MIS in Children After SARS-CoV-2 Vaccination

Multisystem Inflammatory Syndrome in Children After SARS-CoV-2 Vaccination

Eisha Jain; Jeffrey R. Donowitz; Elizabeth Aarons; Beth C. Marshall; Michael P. Miller

Disclosures

Emerging Infectious Diseases. 2022;28(5):990-993. 

In This Article

Conclusions

This report describes 2 cases of MIS-C within 1 week of receiving the first dose of BNT162b2. There is no specific test for MIS-C; although both patients met diagnostic criteria, alternative diagnoses were possible. Patient 2 had costovertebral angle tenderness, unilateral renal enlargement, and 10,000 CFU/mL growth of a uropathogen on culture. Given the low level of bacterial growth, lack of enhancement on her CT, and constellation of lab and imaging abnormalities not commonly seen with urinary tract infections, MIS-C remains her most likely diagnosis.

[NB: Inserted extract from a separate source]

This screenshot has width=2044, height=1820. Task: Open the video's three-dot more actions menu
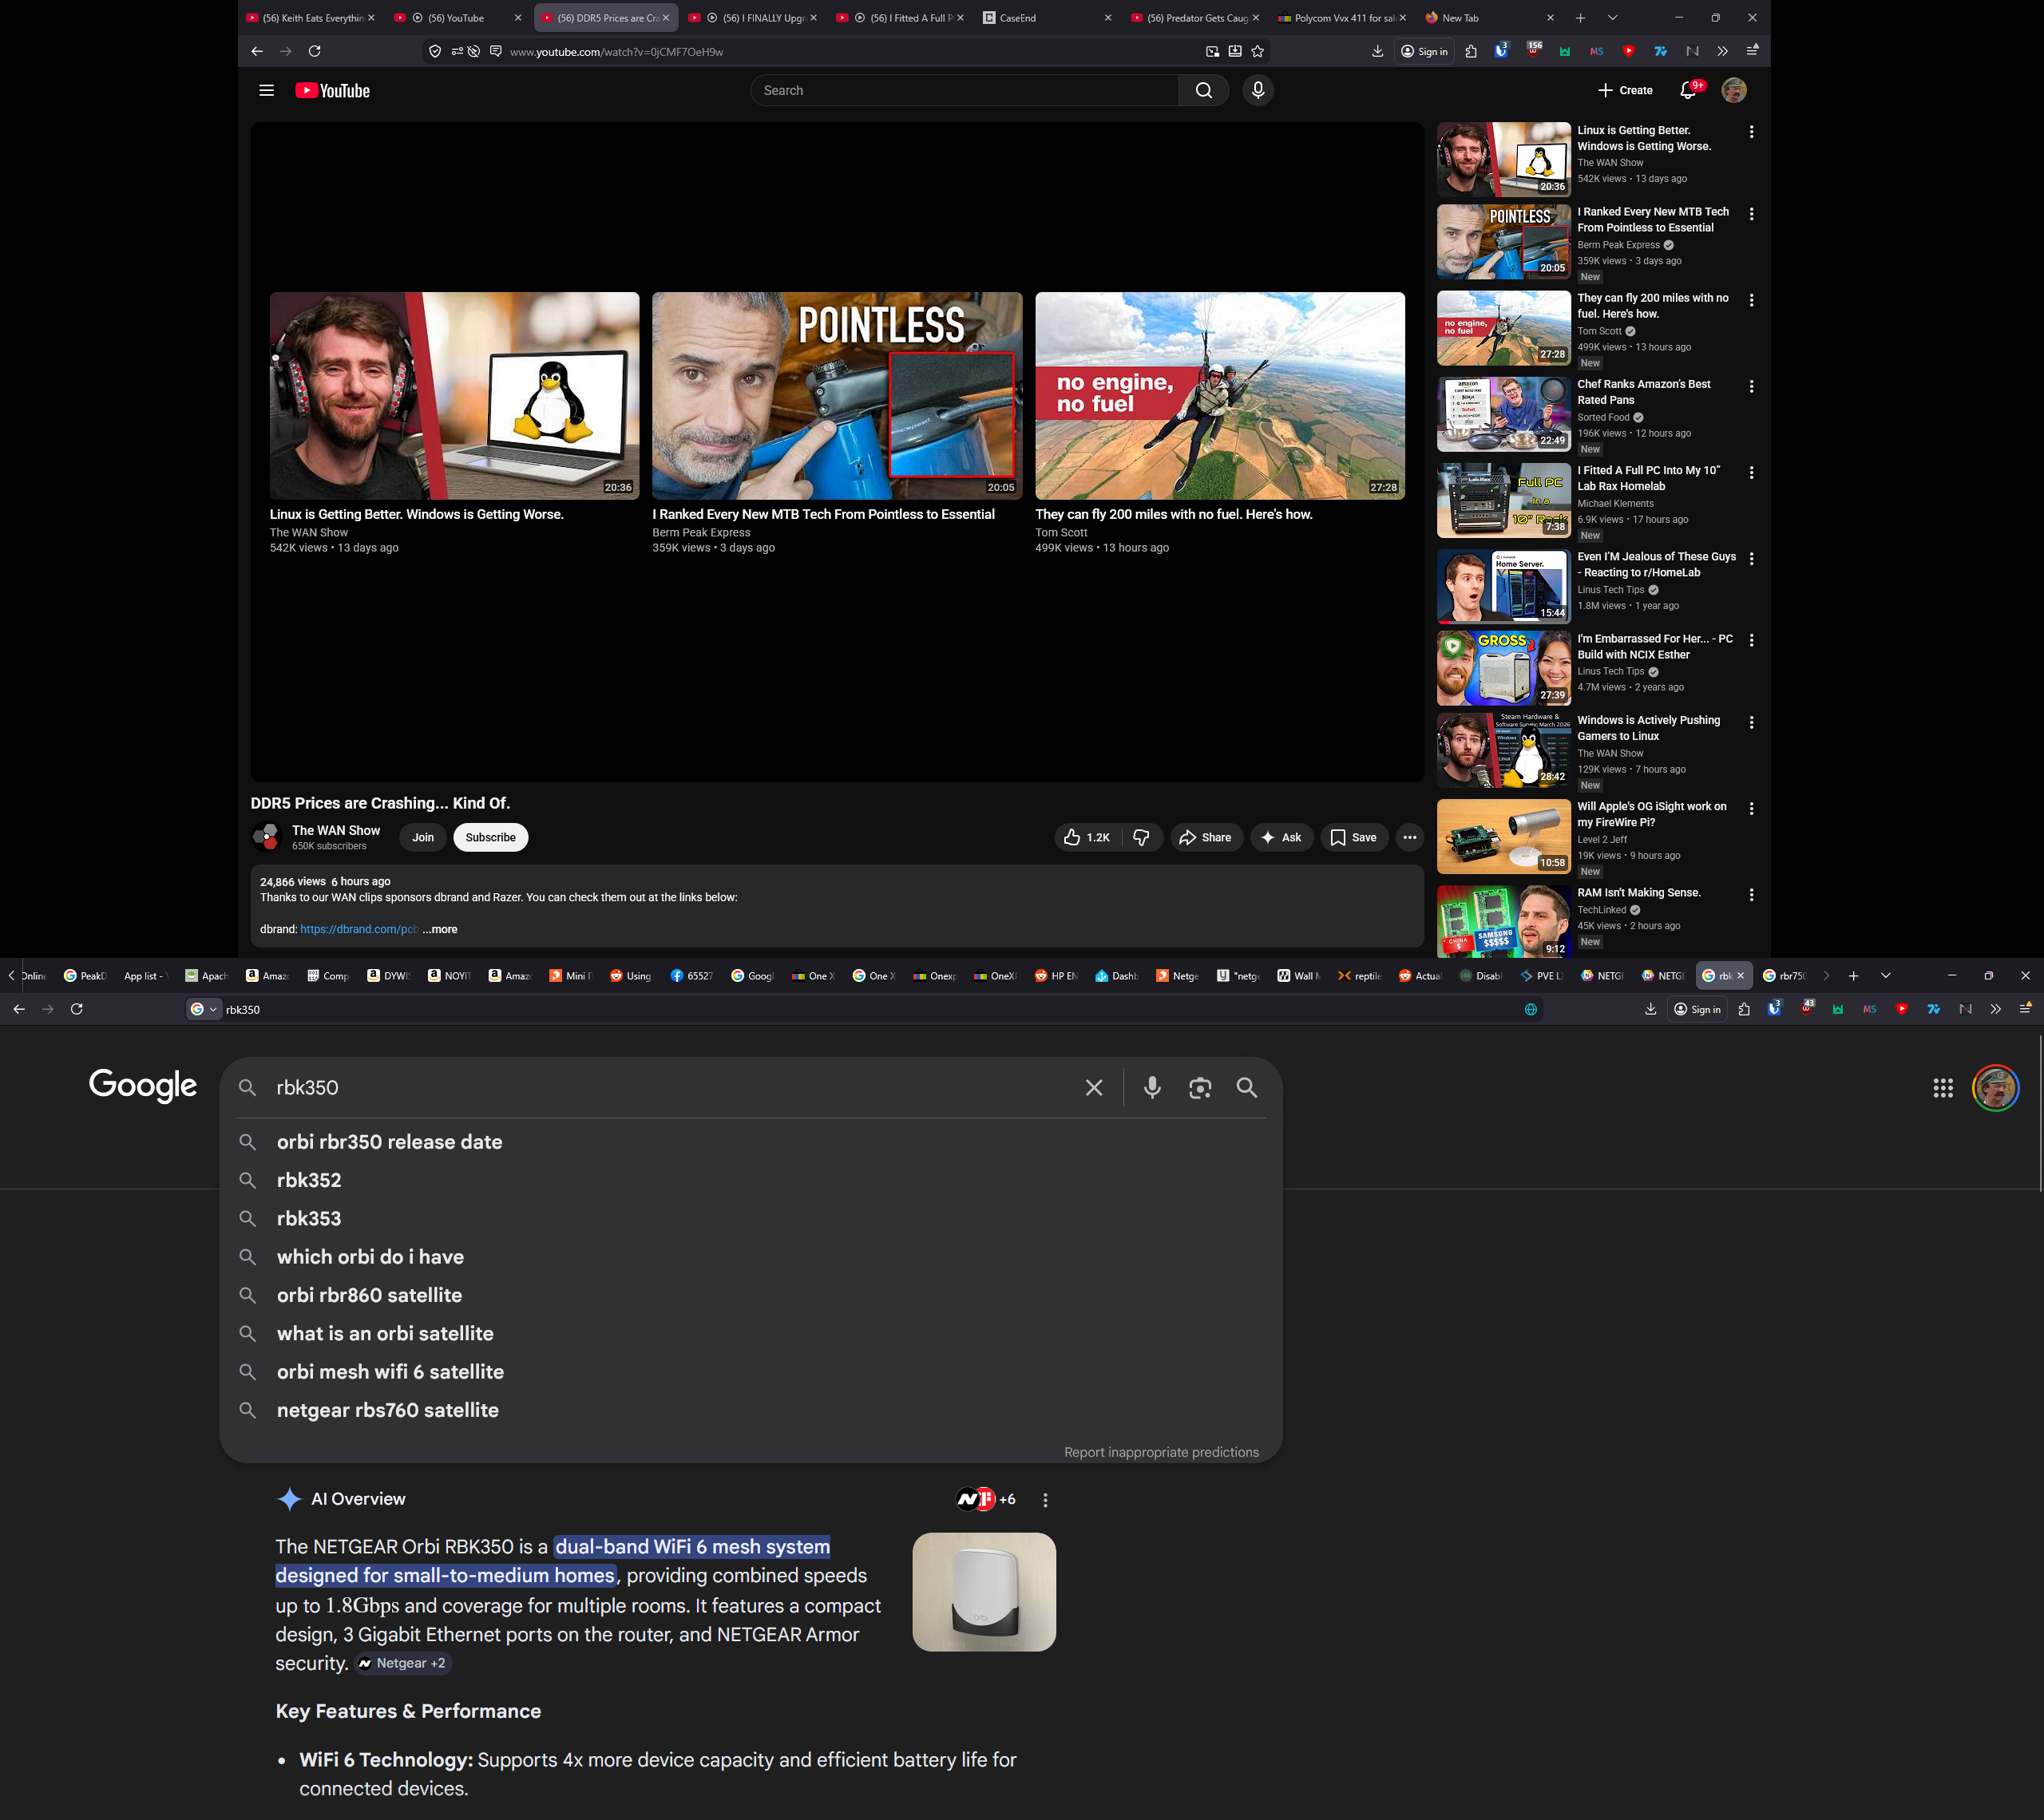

Patient 1 had a positive antinucleocapsid antibody suggesting community-acquired COVID-19 infection before MIS-C developed (P.D. Burbelo et al., unpub. data, https://doi.org/10.1101/2020.04.20.20071423). Salzman et al. describe 3 similar cases in which MIS or an MIS-like illness developed after COVID-19 vaccination, particularly in the setting of community-acquired COVID-19.[3] The chronology of events in these cases raises the possibility that vaccination may be involved in the pathogenesis of MIS-C when preceded by community-acquired SARS-CoV-2.

The pathogenesis of MIS-C is thought to involve immune dysregulation and hyperinflammation.[4] Studies have identified high levels of receptor-binding protein (RBD) antibodies in children with severe MIS-C.[5,6] Both natural SARS-CoV-2 infection and BNT162b2 vaccination have been shown to elicit RBD antibodies.[7]It may be possible that the immune responses to these 2 forms of exposure to SARS-CoV-2 interact to shape the manifestations of mild MIS-C in the postinfectious period of COVID-19.

Recommendations

processing....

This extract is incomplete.